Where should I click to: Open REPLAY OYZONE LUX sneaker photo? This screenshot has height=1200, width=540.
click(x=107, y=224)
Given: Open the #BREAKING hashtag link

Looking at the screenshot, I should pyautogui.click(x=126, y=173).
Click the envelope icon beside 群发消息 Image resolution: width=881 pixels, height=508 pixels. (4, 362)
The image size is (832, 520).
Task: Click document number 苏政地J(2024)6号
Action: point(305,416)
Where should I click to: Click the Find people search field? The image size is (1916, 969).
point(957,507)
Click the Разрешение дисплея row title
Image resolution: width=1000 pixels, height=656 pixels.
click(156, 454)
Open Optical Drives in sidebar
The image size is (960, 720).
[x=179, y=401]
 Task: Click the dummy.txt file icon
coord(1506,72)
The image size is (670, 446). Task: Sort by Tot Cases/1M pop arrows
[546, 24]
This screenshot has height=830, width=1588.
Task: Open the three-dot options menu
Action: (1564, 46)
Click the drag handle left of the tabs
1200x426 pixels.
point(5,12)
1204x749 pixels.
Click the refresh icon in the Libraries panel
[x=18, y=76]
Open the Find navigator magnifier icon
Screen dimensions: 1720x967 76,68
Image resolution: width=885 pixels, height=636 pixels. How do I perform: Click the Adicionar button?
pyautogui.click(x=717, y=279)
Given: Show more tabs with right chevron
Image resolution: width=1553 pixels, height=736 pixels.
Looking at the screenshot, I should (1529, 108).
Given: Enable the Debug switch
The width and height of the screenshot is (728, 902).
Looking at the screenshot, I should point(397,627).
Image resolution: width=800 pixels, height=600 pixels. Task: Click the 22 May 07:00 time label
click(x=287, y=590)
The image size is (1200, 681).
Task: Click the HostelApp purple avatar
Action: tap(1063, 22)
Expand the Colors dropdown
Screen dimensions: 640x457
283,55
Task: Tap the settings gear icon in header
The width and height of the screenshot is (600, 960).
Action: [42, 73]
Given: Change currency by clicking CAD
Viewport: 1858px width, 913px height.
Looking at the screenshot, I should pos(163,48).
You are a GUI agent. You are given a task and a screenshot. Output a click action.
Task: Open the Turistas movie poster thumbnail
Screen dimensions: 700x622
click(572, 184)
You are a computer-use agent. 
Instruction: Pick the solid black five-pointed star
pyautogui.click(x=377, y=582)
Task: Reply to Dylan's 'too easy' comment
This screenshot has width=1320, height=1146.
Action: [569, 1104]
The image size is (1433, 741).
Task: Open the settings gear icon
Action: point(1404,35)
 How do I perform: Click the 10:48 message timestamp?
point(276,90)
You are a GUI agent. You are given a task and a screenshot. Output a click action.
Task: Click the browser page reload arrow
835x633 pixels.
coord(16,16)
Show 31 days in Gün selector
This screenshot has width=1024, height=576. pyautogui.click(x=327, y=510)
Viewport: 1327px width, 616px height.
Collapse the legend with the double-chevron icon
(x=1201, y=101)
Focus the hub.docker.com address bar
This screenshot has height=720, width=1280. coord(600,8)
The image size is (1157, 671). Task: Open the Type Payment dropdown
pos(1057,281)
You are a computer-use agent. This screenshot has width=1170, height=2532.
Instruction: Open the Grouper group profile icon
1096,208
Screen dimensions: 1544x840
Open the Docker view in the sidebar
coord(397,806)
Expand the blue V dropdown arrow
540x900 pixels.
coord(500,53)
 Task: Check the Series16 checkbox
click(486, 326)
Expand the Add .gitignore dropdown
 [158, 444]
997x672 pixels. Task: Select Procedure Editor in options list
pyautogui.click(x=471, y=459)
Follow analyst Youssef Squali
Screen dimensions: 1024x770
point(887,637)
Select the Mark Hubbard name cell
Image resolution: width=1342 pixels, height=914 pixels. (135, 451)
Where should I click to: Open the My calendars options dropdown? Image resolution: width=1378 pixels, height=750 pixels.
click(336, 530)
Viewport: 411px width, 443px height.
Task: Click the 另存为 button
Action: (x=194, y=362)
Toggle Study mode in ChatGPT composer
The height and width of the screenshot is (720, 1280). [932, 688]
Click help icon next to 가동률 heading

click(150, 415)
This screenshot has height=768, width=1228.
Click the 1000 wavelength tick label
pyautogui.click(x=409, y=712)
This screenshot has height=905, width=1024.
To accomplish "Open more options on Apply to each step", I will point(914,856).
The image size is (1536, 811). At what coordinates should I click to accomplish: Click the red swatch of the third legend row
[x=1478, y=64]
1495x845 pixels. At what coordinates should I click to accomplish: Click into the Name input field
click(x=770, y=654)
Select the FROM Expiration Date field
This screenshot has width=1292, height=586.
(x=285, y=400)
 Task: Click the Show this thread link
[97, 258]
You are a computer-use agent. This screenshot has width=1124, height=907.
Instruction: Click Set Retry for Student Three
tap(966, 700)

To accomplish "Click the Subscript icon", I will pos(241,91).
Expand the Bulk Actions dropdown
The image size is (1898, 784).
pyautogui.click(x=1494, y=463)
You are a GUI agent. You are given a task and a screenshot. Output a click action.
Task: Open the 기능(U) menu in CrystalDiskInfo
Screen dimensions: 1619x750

**YOUR INSTRUCTIONS**
Retype every entry above, word for word.

**OUTPUT**
Where should I click to: Open REPLAY OYZONE LUX sneaker photo? This screenshot has height=1200, width=540.
click(x=107, y=224)
Given: Open the #BREAKING hashtag link

Looking at the screenshot, I should pyautogui.click(x=126, y=173).
Click the envelope icon beside 群发消息 Image resolution: width=881 pixels, height=508 pixels. (4, 362)
The image size is (832, 520).
Task: Click document number 苏政地J(2024)6号
Action: point(305,416)
Where should I click to: Click the Find people search field? The image size is (1916, 969).
point(957,507)
Click the Разрешение дисплея row title
Image resolution: width=1000 pixels, height=656 pixels.
click(156, 454)
Open Optical Drives in sidebar
The image size is (960, 720).
[x=179, y=401]
 Task: Click the dummy.txt file icon
coord(1506,72)
The image size is (670, 446). Task: Sort by Tot Cases/1M pop arrows
[546, 24]
This screenshot has height=830, width=1588.
Task: Open the three-dot options menu
Action: (1564, 46)
Click the drag handle left of the tabs
1200x426 pixels.
point(5,12)
1204x749 pixels.
Click the refresh icon in the Libraries panel
[x=18, y=76]
Open the Find navigator magnifier icon
Screen dimensions: 1720x967 76,68
Image resolution: width=885 pixels, height=636 pixels. How do I perform: Click the Adicionar button?
pyautogui.click(x=717, y=279)
Given: Show more tabs with right chevron
Image resolution: width=1553 pixels, height=736 pixels.
Looking at the screenshot, I should (1529, 108).
Given: Enable the Debug switch
The width and height of the screenshot is (728, 902).
Looking at the screenshot, I should point(397,627).
Image resolution: width=800 pixels, height=600 pixels. Task: Click the 22 May 07:00 time label
click(x=287, y=590)
The image size is (1200, 681).
Task: Click the HostelApp purple avatar
Action: tap(1063, 22)
Expand the Colors dropdown
Screen dimensions: 640x457
283,55
Task: Tap the settings gear icon in header
The width and height of the screenshot is (600, 960).
Action: [42, 73]
Given: Change currency by clicking CAD
Viewport: 1858px width, 913px height.
Looking at the screenshot, I should pos(163,48).
You are a GUI agent. You are given a task and a screenshot. Output a click action.
Task: Open the Turistas movie poster thumbnail
Screen dimensions: 700x622
click(572, 184)
You are a computer-use agent. 
Instruction: Pick the solid black five-pointed star
pyautogui.click(x=377, y=582)
Task: Reply to Dylan's 'too easy' comment
This screenshot has width=1320, height=1146.
Action: [569, 1104]
The image size is (1433, 741).
Task: Open the settings gear icon
Action: point(1404,35)
 How do I perform: Click the 10:48 message timestamp?
point(276,90)
You are a GUI agent. You are given a task and a screenshot. Output a click action.
Task: Click the browser page reload arrow
835x633 pixels.
coord(16,16)
Show 31 days in Gün selector
This screenshot has width=1024, height=576. pyautogui.click(x=327, y=510)
Viewport: 1327px width, 616px height.
Collapse the legend with the double-chevron icon
(x=1201, y=101)
Focus the hub.docker.com address bar
This screenshot has height=720, width=1280. coord(600,8)
The image size is (1157, 671). Task: Open the Type Payment dropdown
pos(1057,281)
You are a computer-use agent. This screenshot has width=1170, height=2532.
Instruction: Open the Grouper group profile icon
1096,208
Screen dimensions: 1544x840
Open the Docker view in the sidebar
coord(397,806)
Expand the blue V dropdown arrow
540x900 pixels.
coord(500,53)
 Task: Check the Series16 checkbox
click(486, 326)
Expand the Add .gitignore dropdown
 [158, 444]
997x672 pixels. Task: Select Procedure Editor in options list
pyautogui.click(x=471, y=459)
Follow analyst Youssef Squali
Screen dimensions: 1024x770
point(887,637)
Select the Mark Hubbard name cell
Image resolution: width=1342 pixels, height=914 pixels. (135, 451)
Where should I click to: Open the My calendars options dropdown? Image resolution: width=1378 pixels, height=750 pixels.
click(336, 530)
Viewport: 411px width, 443px height.
Task: Click the 另存为 button
Action: (x=194, y=362)
Toggle Study mode in ChatGPT composer
The height and width of the screenshot is (720, 1280). [932, 688]
Click help icon next to 가동률 heading

click(150, 415)
This screenshot has height=768, width=1228.
Click the 1000 wavelength tick label
pyautogui.click(x=409, y=712)
This screenshot has height=905, width=1024.
To accomplish "Open more options on Apply to each step", I will point(914,856).
The image size is (1536, 811). At what coordinates should I click to accomplish: Click the red swatch of the third legend row
[x=1478, y=64]
1495x845 pixels. At what coordinates should I click to accomplish: Click into the Name input field
click(x=770, y=654)
Select the FROM Expiration Date field
This screenshot has width=1292, height=586.
(x=285, y=400)
 Task: Click the Show this thread link
[97, 258]
You are a computer-use agent. This screenshot has width=1124, height=907.
Instruction: Click Set Retry for Student Three
tap(966, 700)

To accomplish "Click the Subscript icon", I will pos(241,91).
Expand the Bulk Actions dropdown
The image size is (1898, 784).
pyautogui.click(x=1494, y=463)
You are a GUI agent. You are given a task and a screenshot. Output a click action.
Task: Open the 기능(U) menu in CrystalDiskInfo
Screen dimensions: 1619x750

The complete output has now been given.